The focus of the defendant’s motion appears to be reports of investigative activities prepared by Toledo police officers. For purposes of this Order, I will assume, though the record is not clear, that some of these reports were prepared before the City’s investigators joined forces with federal authorities, and that some of the reports were prepared after the investigation became a joint city-federal undertaking.

Any reports that were prepared by Toledo police officers after the investigation acquired its joint city-federal character are not discoverable under the express terms of Fed.R.Crim.P. 16(a)(2), which bars disclosure of reports made by government agents in connection with the investigation of the case. Once the investigation had become a joint undertaking, the city’s officers should be deemed to have been functioning in a dual capacity as investigative agents on behalf of both the City and the federal government.

The question of disclosure under Rule 16(a)(1)(C) becomes, accordingly, whether Toledo investigative reports prepared prior to the implementation of a joint investigative effort are subject to disclosure under that rule.

In my opinion, the Toledo investigative reports being sought by the defendant are not “documents,” as that term is used in Rule 16(a)(1)(C).
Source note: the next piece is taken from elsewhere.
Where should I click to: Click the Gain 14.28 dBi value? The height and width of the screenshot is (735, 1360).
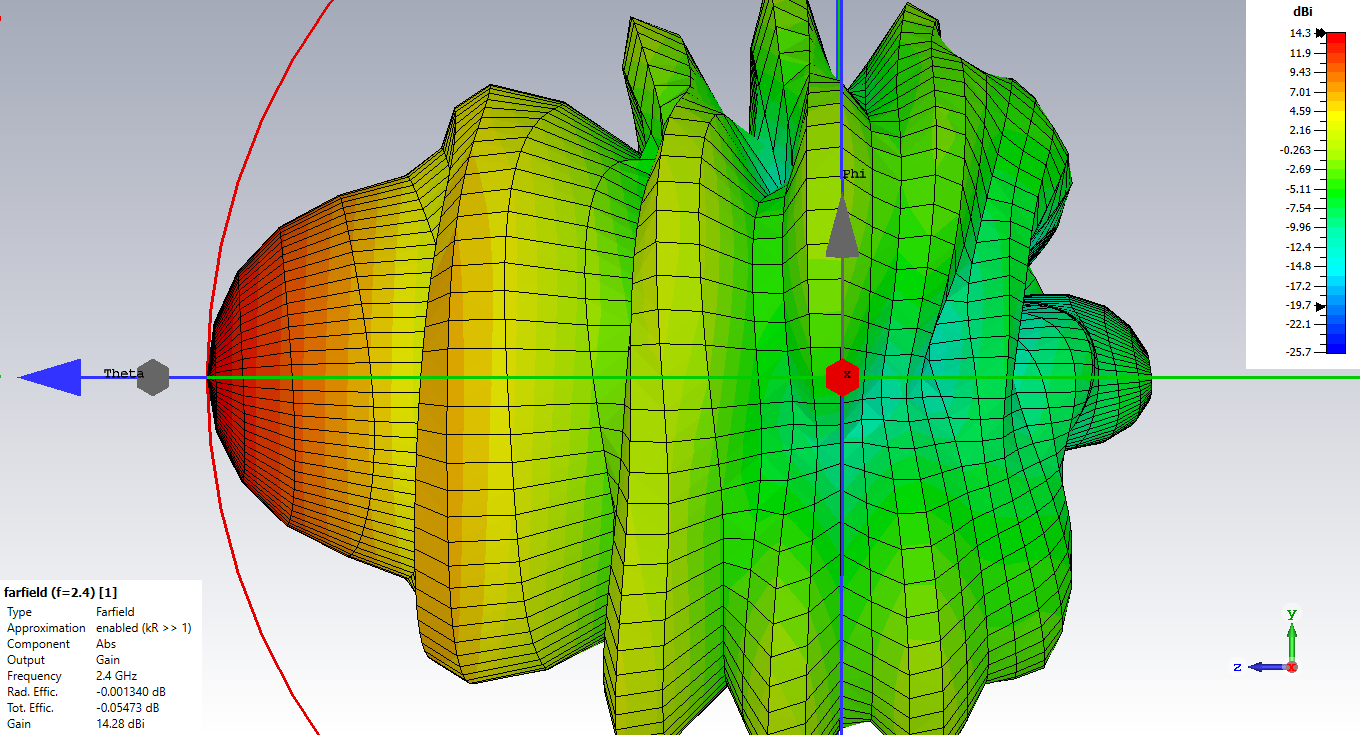pos(121,724)
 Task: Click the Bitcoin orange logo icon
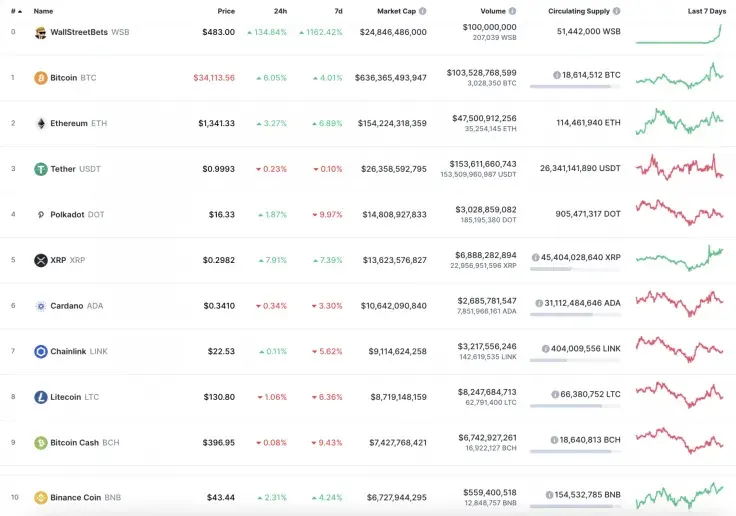pyautogui.click(x=41, y=78)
In the context of the rule, that term appears to mean items of independent evidentiary value, such as a letter, contract, or similar item that has a direct relationship to a matter at issue in the litigation. See United States v. Pascual, 606 F.2d 561, 565 (5th Cir.1979). The examples given by Wright & Miller of documents subject to production under this rule all appear to be of that character and quality. 1 Wright & Miller, Federal Practice & Procedure 61 n. 4 (1982).

An investigative report has only limited, if any, independent evidentiary value. To the extent that such reports record an officer’s observations, the officer’s testimony, rather than the report is the only admissible evidence on- the particular topic. To the extent that the reports contain information gained from other sources, they are hearsay and thus would be inadmissible if offered for the truth of the matter asserted.

To be sure, under Rule 803(8) of the Federal Rules of Evidence, “matters observed by police officers and other law enforcement personnel” are admissible in criminal proceedings against the government with regard to “factual findings resulting from an investigation made pursuant to authority granted by law.”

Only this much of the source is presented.